To set the scene I’d like to introduce the chateaux that have been chosen to host the tastings this year starting with Chateau La Dominique which is hosting the tastings for Saint Emilion.
La Dominique is a Grand Cru Classé, situated in the north west of Saint Emilion near the edge of Pomerol, neighbouring Chateau Cheval Blanc (a ditch separates the two properties). There is a lovely legend about the chateau’s name. It is supposed to have been named after the island Dominica in the Caribbean by a wealthy merchant who made his fortune there. Dominica was a French colony in 1715 and it’s quite possible that the legend is based in some truth (records for La Dominique show it marked as such on maps dating back to 1761). Dominica was named by Christopher Columbus in 1493 as he first sighted the island on a Sunday (Dominica in Latin means the Lord’s Day).

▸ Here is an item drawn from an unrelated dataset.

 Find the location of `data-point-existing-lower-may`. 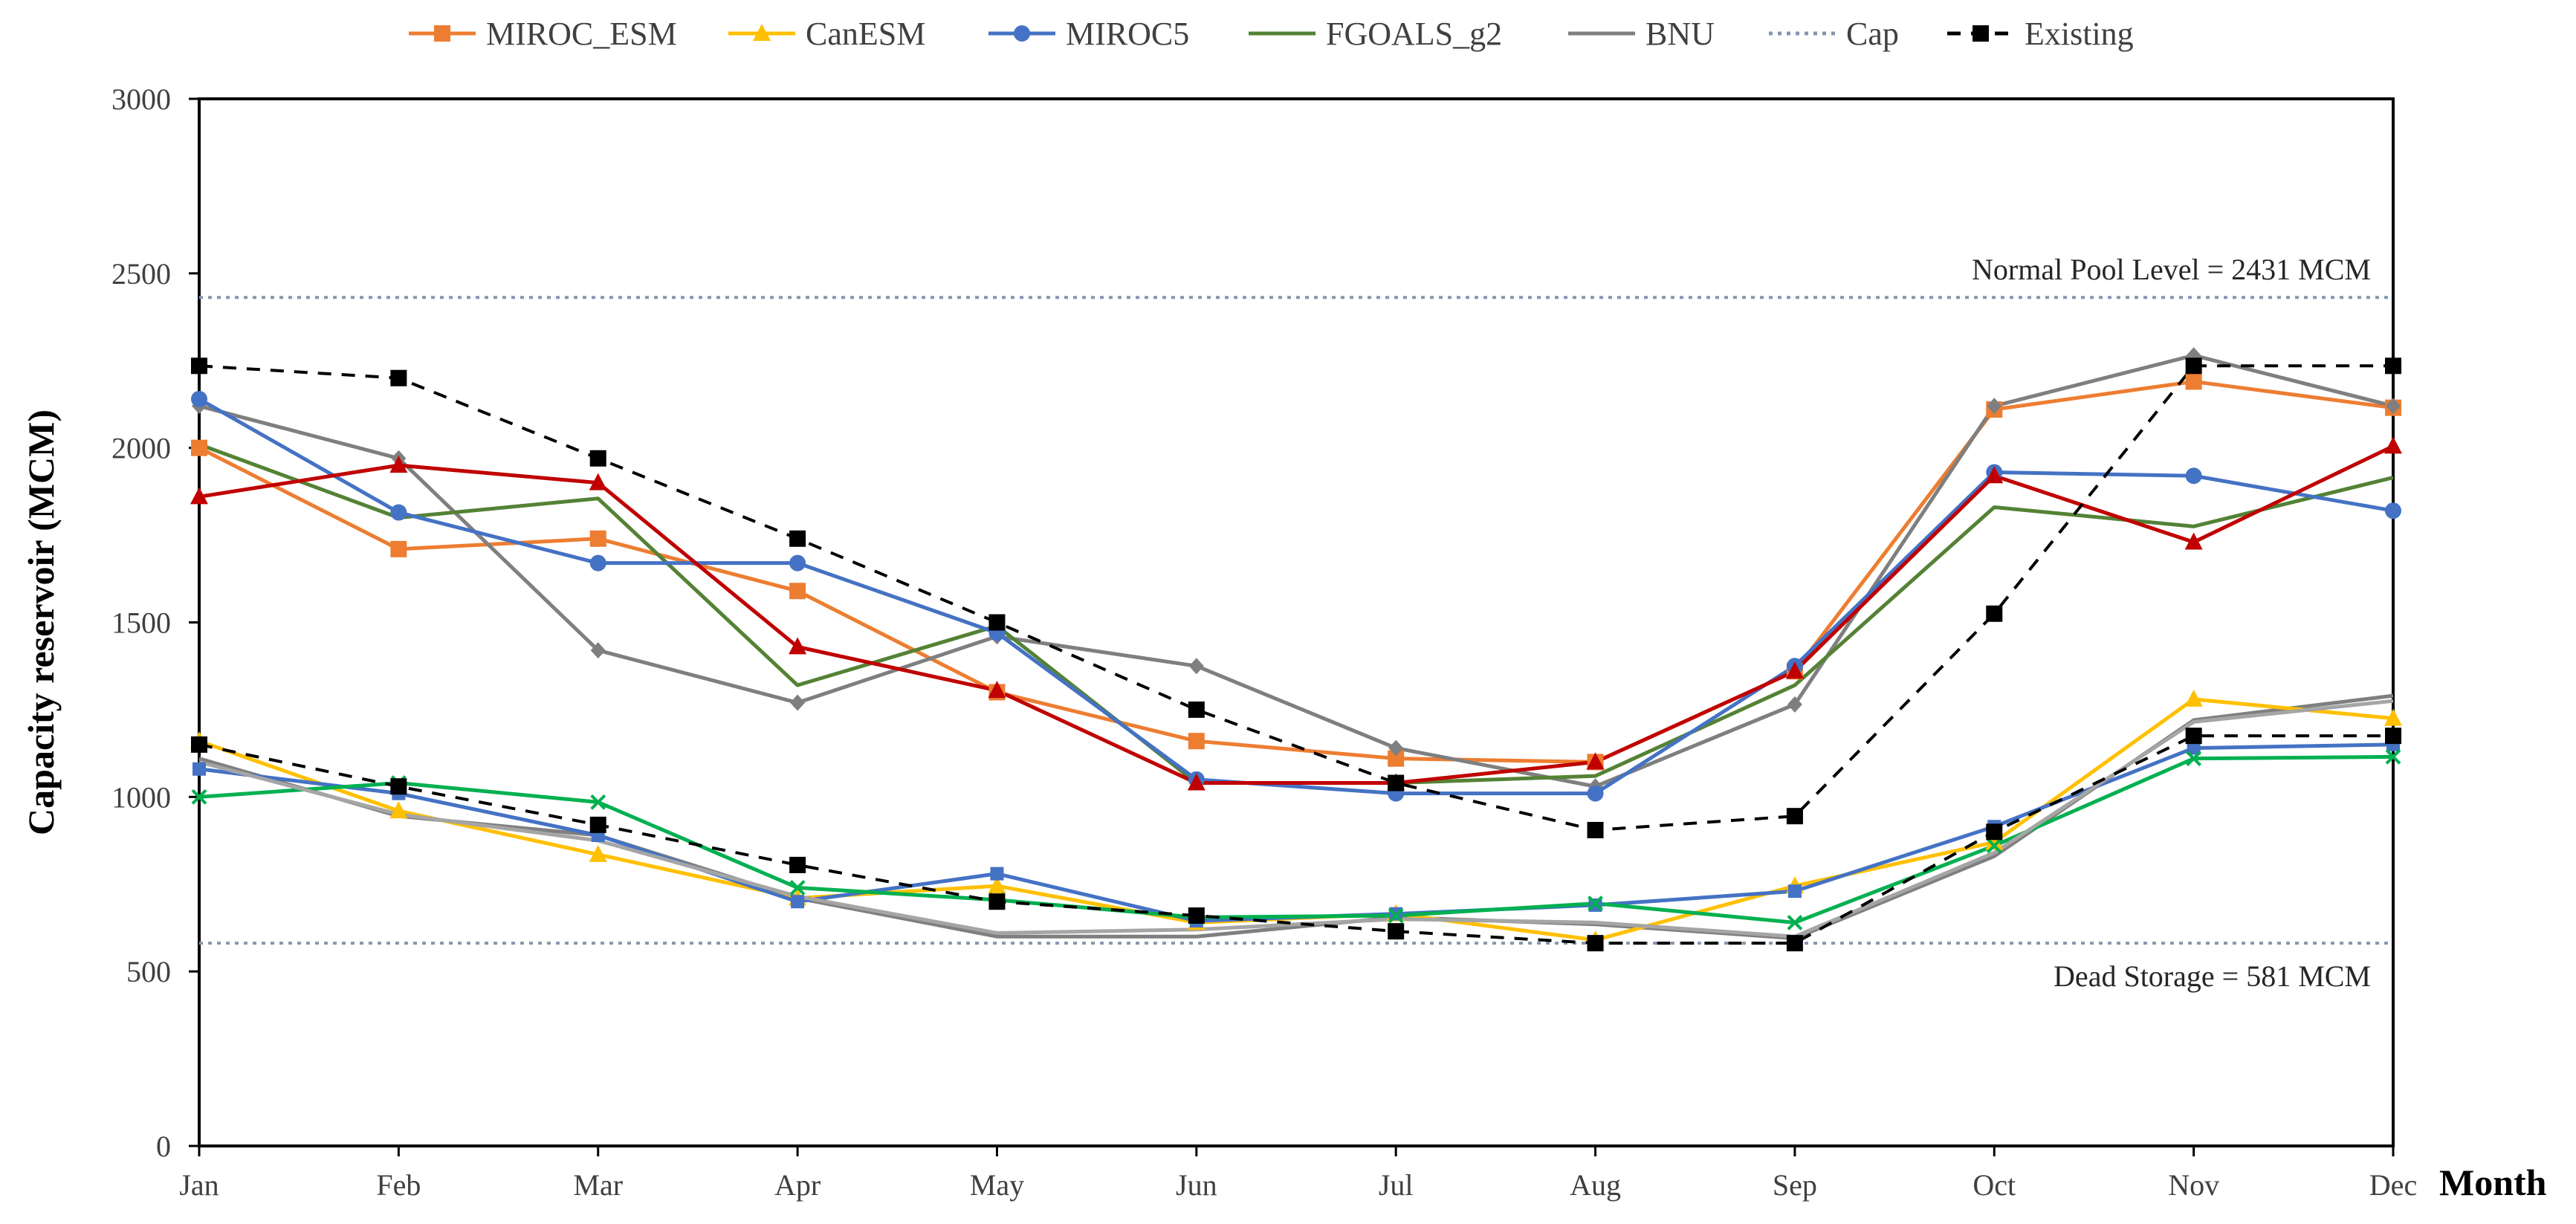

data-point-existing-lower-may is located at coordinates (997, 902). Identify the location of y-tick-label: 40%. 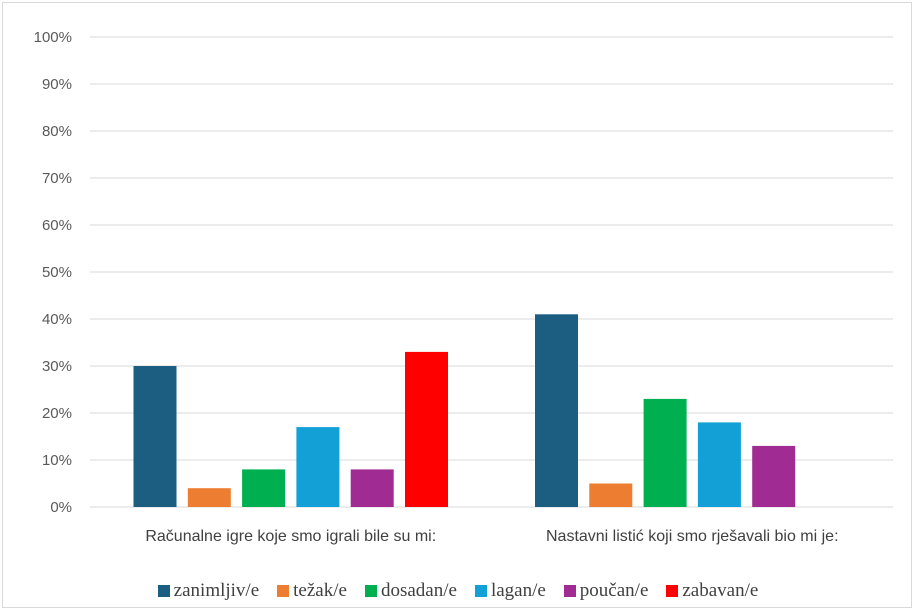
(57, 320).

Visiting La Dominique is going to be an interesting experience as, like many top flying chateaux, it has a brand new winery. Driven by the popularity of wine tourism Bordeaux has been having a bit of a building boom with new cellars and winery buildings being designed by celebrity architects. La Dominique’s new look has been designed by Jean Nouvel (a Pritzker prize-winner) and is very futuristic with red metal plates that reflect the vineyards. Apparently the panoramic roof terrace can be used as a tasting room and a restaurant.
Beyond the architecture, the new facility meets a real technical need. The former winery was undersized (the vineyard increased by 5 hectares in 2012) and the possibility of expanding further with new acquisitions is being considered. La Dominique’s owner, Clement Fayat, has made no secret of his desire to expand the estate. Fayat is best known as the president of civil engineering group BTP and he initially bought La Dominique in 1969 from the Baillancourt dit Courcol family (who own Chateau Gazin) as an investment. However it soon turned into a love affair and in 1975 he bought Chateau Clement Pichon in the Haut Medoc. Over the next 20 years he acquired 3 other Pomerol properties which he finally combined to create Chateau Fayat in 2009.
At the age of 81 Clement has now retired and resides at his Chateau Clement Pichon. His sons Jean Claude and Laurent have taken over the reins. Yannick Evenou is CEO and the consultant wine makers are Jean-Luc Thunevin and Michel Rolland. They have great ambitions for La Dominique and it is definitely an estate to watch out for in the future.